Segment Start: STUDY MATERIAL

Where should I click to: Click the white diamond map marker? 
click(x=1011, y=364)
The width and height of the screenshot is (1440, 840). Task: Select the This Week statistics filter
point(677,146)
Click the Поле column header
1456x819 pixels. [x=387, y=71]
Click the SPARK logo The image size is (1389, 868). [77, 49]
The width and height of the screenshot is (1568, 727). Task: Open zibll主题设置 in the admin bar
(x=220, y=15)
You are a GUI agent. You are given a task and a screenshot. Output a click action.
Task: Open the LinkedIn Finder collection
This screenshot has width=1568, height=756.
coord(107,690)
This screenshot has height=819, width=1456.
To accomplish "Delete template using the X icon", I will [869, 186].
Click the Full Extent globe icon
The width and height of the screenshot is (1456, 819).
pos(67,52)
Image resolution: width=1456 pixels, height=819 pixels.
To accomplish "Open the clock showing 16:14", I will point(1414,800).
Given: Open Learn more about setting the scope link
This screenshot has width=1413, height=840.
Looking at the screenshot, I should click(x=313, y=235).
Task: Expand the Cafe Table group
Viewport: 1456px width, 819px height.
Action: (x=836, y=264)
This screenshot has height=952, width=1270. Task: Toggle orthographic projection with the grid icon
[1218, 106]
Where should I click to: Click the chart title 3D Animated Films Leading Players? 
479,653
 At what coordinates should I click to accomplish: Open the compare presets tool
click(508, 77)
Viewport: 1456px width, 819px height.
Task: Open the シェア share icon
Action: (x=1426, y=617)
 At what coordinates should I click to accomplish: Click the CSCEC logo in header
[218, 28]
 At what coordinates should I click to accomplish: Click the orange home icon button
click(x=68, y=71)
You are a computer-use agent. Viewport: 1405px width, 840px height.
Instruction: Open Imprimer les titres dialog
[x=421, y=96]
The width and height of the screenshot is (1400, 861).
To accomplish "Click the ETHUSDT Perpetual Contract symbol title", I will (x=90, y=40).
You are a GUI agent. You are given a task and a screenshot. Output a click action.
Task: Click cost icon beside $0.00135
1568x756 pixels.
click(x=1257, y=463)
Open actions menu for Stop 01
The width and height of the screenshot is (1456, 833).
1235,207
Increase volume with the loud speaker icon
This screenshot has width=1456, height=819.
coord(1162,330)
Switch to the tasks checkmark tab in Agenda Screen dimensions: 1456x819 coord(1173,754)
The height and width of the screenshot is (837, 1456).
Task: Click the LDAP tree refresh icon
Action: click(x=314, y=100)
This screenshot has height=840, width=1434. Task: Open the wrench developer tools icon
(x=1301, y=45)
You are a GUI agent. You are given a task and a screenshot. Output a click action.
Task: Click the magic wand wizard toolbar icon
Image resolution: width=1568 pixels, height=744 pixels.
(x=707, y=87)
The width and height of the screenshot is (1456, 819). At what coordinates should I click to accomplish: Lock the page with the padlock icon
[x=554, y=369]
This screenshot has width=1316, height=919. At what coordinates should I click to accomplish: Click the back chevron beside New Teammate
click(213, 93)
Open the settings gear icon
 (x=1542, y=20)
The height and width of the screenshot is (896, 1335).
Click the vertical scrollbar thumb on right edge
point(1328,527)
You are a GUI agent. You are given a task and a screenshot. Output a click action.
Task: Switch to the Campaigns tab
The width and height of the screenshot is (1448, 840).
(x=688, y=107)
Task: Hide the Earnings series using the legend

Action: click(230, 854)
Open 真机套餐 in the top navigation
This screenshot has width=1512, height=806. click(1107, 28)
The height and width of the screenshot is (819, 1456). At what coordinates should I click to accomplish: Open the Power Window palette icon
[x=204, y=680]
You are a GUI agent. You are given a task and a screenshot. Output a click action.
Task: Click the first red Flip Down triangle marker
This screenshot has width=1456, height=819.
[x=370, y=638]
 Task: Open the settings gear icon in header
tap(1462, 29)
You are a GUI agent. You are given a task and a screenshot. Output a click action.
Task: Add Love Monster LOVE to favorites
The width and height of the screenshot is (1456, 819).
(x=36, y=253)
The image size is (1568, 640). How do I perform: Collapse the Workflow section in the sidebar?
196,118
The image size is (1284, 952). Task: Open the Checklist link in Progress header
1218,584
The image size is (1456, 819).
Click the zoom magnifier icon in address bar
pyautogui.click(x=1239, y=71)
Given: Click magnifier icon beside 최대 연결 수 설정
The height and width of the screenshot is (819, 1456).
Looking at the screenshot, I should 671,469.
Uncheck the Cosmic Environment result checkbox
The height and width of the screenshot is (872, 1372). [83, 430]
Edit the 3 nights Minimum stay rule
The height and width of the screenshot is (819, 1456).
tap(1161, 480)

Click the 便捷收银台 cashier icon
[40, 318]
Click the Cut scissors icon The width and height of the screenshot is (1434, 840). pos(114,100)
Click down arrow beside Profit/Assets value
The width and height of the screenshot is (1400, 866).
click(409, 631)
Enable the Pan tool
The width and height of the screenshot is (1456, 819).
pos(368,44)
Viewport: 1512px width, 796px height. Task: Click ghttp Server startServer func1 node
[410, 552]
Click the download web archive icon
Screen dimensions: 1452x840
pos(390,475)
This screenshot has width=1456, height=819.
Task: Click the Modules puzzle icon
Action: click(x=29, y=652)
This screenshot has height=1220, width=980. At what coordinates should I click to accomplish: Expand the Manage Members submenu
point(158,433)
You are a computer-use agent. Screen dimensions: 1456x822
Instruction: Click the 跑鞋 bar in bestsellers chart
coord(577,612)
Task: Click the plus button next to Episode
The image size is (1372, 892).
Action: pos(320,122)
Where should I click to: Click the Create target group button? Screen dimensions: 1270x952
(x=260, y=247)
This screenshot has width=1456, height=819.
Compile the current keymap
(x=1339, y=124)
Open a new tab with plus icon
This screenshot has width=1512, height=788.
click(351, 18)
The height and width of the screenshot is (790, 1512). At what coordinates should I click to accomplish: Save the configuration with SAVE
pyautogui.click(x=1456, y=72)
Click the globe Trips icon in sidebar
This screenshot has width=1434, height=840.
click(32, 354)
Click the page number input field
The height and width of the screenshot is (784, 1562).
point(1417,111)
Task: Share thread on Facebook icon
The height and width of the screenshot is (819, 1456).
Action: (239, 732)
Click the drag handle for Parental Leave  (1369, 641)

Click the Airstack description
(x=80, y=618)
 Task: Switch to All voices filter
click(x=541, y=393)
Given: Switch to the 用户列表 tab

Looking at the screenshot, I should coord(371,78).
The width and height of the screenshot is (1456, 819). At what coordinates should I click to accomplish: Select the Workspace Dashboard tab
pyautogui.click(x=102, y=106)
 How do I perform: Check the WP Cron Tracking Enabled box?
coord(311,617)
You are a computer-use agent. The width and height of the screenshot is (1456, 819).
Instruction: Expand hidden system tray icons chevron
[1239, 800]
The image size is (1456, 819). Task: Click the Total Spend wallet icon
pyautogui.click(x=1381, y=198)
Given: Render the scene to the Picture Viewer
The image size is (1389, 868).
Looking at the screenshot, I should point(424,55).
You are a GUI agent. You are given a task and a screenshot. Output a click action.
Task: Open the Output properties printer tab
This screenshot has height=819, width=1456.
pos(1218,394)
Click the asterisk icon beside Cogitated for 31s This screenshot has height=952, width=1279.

Segment End: STUDY MATERIAL

**YOUR ASSIGNMENT:** Among the entries, how many lines contain the word "computer"? Give the number alone.

**ANSWER SECTION:** 3